Copy every line of the items below word for word, leaving the pictures out of your answer.

Records from a collection
— begin —

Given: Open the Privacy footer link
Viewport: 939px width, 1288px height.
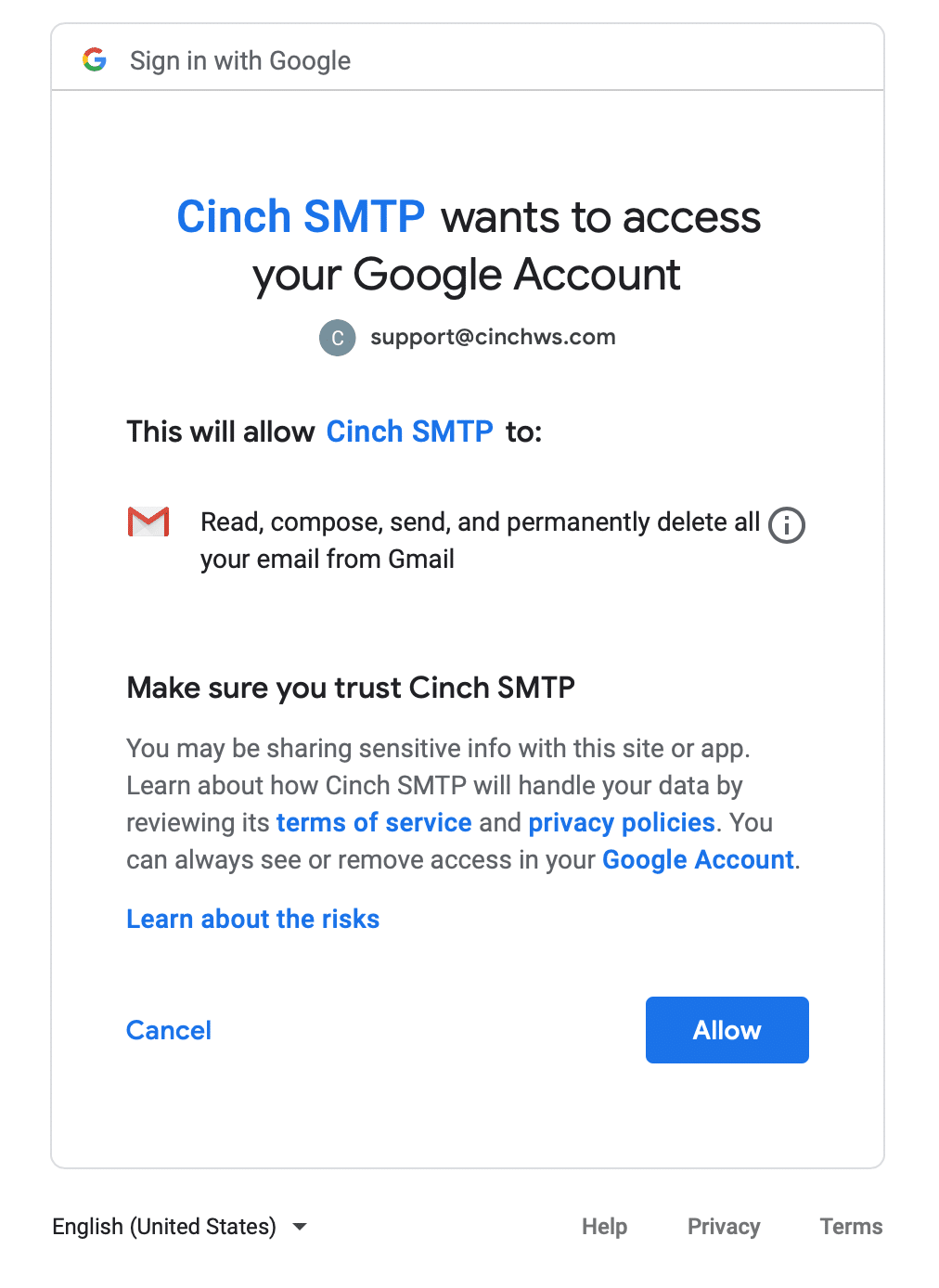Looking at the screenshot, I should (724, 1227).
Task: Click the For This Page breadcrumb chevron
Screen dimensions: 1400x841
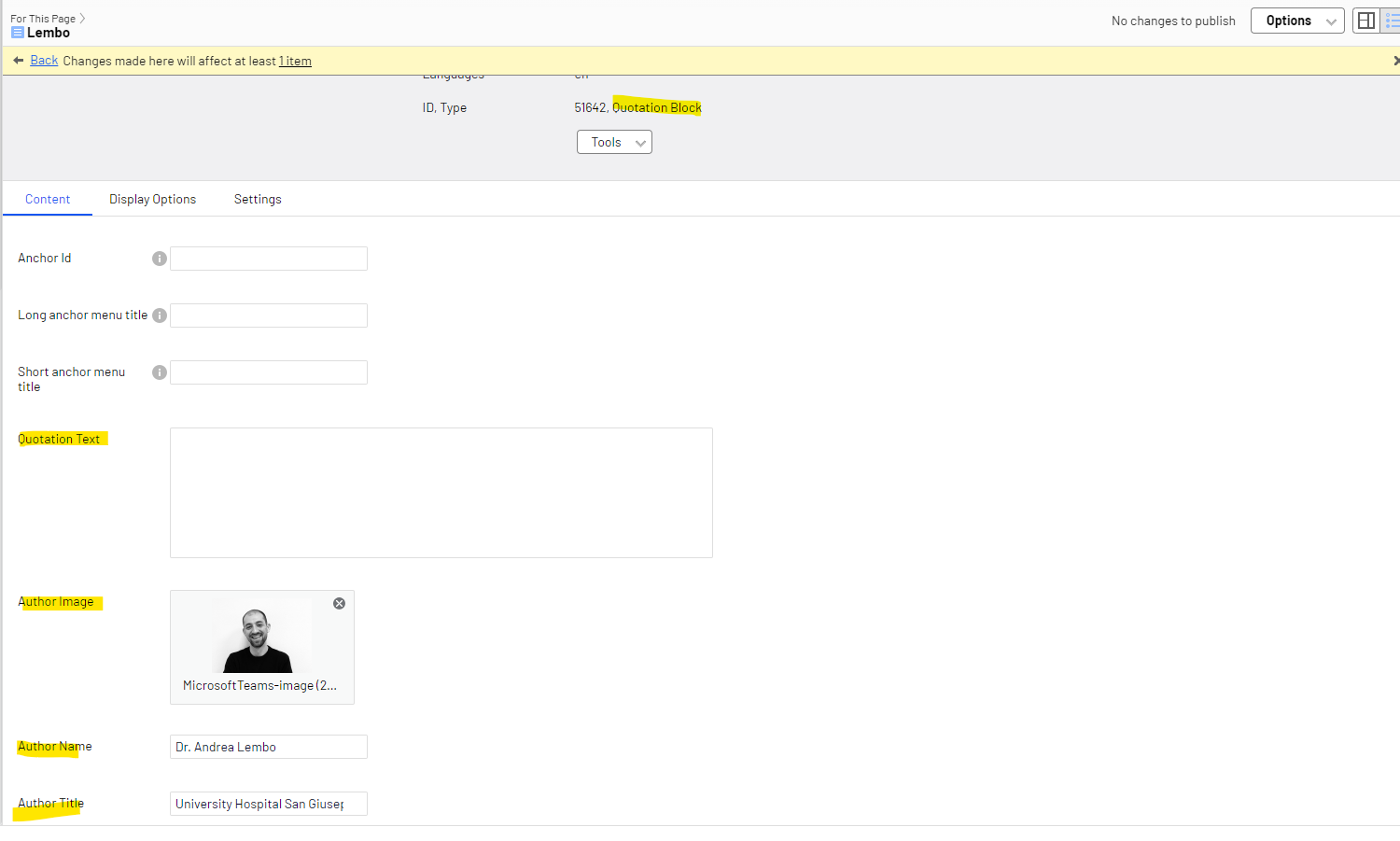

— end —

**Answer:**
Given: Open the Privacy footer link
Viewport: 939px width, 1288px height.
Looking at the screenshot, I should (724, 1227).
Task: Click the For This Page breadcrumb chevron
Screen dimensions: 1400x841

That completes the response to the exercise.